In this page we will give a tutorial of how to use the Tombolo Digital Connector.

Install system

First of all you should follow the Quick Start guide to get the digital connector up and running by installing requirements, configuring the project and setting up both the main and test databases.

Export data

Having installed the system, it is time to run a data export recipe. In the Use Case on Cycling and Air Quality we described an example recipe where we output, for every borough in London, information about NO2 concentration and the ratio between the bicycle traffic and car traffic (see recipe). To run the export recipe, run the following command from the root directory of the Tombolo Digital Connector:

gradle runExport \
  -PdataExportSpecFile='src/main/resources/executions/examples/london-cycle-traffic-air-quality.json' \
  -PoutputFile='london-cycle-traffic-air-quality-output.json'

As mentioned in the use case description, this will give you a GeoJson file with the cycling and air quality indicators for each of the 33 London boroughs. Opening the Json file in QGIS and using a quantile-based colouring of the boroughs should give you an image similar to the one below (See QGIS tutorial for reference).

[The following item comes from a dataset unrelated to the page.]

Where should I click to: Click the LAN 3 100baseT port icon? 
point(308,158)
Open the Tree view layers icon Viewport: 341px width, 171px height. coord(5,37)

London borough cycle to car count ratio

London borough cycle to car count ratio

Change granularity

Suppose you want to get the cycling information at a finer granularity, say at LSOA level. Copy the data export recipe into a new file called london-cycle-traffic-air-quality-lsoa.json.

Change the subjects clause from outputting all 33 London boroughs to outputting all LSOA geographies that fall inside the 33 London boroughs. I.e., change:

"subjects" : [
  {
    "subjectType" : "localAuthority",
    "provider":"uk.gov.ons",
    "matchRule": {
      "attribute": "label",
      "pattern": "E090%"
    }
  }
],

to:

"subjects" : [
  {
    "subjectType": "lsoa",
    "provider": "uk.gov.ons",
    "geoMatchRule": {
      "geoRelation": "within",
      "subjects": [
        {
          "subjectType": "localAuthority",
          "provider": "uk.gov.ons",
          "matchRule": {
            "attribute": "label",
            "pattern": "E090%"
          }
        }
      ]
    }
  }
],

and add the following datasource to the list of datasources:

{
  "importerClass" : "uk.org.tombolo.importer.ons.OaImporter",
  "datasourceId" : "lsoa"
},

What this does is that it tells the Digital Connector to output all LSOA geographies that fall inside the 33 London boroughs (We are here basing our work on the fact that London boroughs can be identified by a label staring with E090) (see the full recipe). Run the new recipe by executing the command:

gradle runExport \
  -PdataExportSpecFile='london-cycle-traffic-air-quality-lsoa.json' \
  -PoutputFile='london-cycle-traffic-air-quality-lsoa-output.json'

When looking at the output from the Digital Connector you will notice that you get very many warnings. This is because that there are very many LSOAs that do not have either a traffic counter in them or an air quality sensor, and hence there is no data to output. Yet, the Digital Connector does return a GeoJson file with the LSOA geographies. If you, again, use QGIS to create a quantile-based colouring of the LSOAs, you should get an image that looks like the one below.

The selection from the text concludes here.